── Supplied material

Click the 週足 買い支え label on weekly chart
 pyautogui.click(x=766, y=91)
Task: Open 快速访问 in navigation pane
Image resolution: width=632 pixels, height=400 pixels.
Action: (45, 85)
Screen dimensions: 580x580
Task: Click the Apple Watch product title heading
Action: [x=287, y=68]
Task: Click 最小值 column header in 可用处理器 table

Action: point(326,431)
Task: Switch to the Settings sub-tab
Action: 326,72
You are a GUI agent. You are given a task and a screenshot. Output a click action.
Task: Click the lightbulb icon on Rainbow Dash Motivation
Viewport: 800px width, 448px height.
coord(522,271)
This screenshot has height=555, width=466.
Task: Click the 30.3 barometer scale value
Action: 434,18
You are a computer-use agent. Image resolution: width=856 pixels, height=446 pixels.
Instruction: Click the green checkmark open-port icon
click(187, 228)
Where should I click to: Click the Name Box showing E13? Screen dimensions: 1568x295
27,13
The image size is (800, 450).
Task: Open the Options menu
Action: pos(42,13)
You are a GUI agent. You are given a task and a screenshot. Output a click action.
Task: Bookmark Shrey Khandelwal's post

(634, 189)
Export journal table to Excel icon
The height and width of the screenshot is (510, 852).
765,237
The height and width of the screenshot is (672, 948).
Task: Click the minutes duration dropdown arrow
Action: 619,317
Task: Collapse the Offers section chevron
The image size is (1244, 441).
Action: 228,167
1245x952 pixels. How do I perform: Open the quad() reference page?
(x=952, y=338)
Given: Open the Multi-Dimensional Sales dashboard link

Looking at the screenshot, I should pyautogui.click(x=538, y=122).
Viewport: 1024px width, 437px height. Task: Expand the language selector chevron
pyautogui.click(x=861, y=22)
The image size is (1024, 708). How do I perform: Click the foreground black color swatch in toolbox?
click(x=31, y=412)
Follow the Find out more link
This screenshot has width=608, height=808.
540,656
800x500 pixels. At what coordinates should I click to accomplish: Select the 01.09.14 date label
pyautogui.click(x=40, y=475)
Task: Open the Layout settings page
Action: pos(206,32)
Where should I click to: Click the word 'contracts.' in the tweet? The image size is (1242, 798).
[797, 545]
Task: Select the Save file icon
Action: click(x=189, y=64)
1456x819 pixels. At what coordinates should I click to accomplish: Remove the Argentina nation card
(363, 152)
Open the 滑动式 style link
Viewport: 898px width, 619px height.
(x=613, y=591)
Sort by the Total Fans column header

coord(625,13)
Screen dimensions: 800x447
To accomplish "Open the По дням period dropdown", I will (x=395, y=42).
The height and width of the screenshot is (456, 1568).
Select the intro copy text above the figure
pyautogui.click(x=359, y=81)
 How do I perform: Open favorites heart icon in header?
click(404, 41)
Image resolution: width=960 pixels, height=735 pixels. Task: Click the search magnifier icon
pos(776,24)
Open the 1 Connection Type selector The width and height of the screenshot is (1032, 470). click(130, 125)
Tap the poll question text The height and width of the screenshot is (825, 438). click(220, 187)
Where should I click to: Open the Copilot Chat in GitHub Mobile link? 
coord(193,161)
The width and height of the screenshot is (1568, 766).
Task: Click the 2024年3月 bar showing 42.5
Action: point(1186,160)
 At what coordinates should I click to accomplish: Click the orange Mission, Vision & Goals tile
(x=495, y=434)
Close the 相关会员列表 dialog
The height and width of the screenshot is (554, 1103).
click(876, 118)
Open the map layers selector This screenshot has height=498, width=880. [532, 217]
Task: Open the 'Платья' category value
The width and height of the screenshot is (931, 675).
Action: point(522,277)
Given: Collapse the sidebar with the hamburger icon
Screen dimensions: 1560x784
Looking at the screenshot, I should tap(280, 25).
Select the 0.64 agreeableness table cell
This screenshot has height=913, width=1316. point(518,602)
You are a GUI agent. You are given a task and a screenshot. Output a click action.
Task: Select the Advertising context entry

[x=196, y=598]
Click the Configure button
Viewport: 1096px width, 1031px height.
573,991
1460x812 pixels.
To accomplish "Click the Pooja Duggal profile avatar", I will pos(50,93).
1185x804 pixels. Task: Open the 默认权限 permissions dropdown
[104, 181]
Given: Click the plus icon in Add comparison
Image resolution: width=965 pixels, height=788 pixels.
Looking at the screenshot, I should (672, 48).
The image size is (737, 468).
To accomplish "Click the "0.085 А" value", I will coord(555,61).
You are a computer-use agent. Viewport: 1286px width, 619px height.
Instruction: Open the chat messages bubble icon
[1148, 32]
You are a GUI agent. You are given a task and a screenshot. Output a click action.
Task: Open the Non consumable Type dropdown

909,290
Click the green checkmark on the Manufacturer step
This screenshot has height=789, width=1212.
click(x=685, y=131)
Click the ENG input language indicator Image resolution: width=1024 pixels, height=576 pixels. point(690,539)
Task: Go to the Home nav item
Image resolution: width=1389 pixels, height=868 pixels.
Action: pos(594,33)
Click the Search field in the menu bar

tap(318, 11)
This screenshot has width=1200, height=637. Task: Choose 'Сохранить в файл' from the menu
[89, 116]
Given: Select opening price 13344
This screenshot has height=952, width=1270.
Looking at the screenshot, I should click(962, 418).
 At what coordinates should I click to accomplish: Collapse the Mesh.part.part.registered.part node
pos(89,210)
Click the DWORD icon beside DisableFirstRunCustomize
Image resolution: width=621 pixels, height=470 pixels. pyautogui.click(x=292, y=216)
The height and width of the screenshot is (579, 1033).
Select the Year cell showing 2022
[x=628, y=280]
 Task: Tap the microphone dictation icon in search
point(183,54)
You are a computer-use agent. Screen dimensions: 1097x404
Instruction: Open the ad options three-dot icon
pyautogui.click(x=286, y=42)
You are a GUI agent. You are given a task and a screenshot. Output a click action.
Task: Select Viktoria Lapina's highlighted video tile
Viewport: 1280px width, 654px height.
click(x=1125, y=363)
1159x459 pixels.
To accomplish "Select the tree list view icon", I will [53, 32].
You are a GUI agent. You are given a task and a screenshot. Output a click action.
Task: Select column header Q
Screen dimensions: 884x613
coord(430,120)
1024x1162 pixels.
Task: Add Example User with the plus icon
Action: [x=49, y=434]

────

### [Exercise objective]
Identify the lines of the data that contain the word "computer". Copy each of them.

### [Task result]
You are a computer-use agent. Image resolution: width=856 pixels, height=446 pixels.
You are a computer-use agent. Viewport: 1286px width, 619px height.
You are a computer-use agent. Screen dimensions: 1097x404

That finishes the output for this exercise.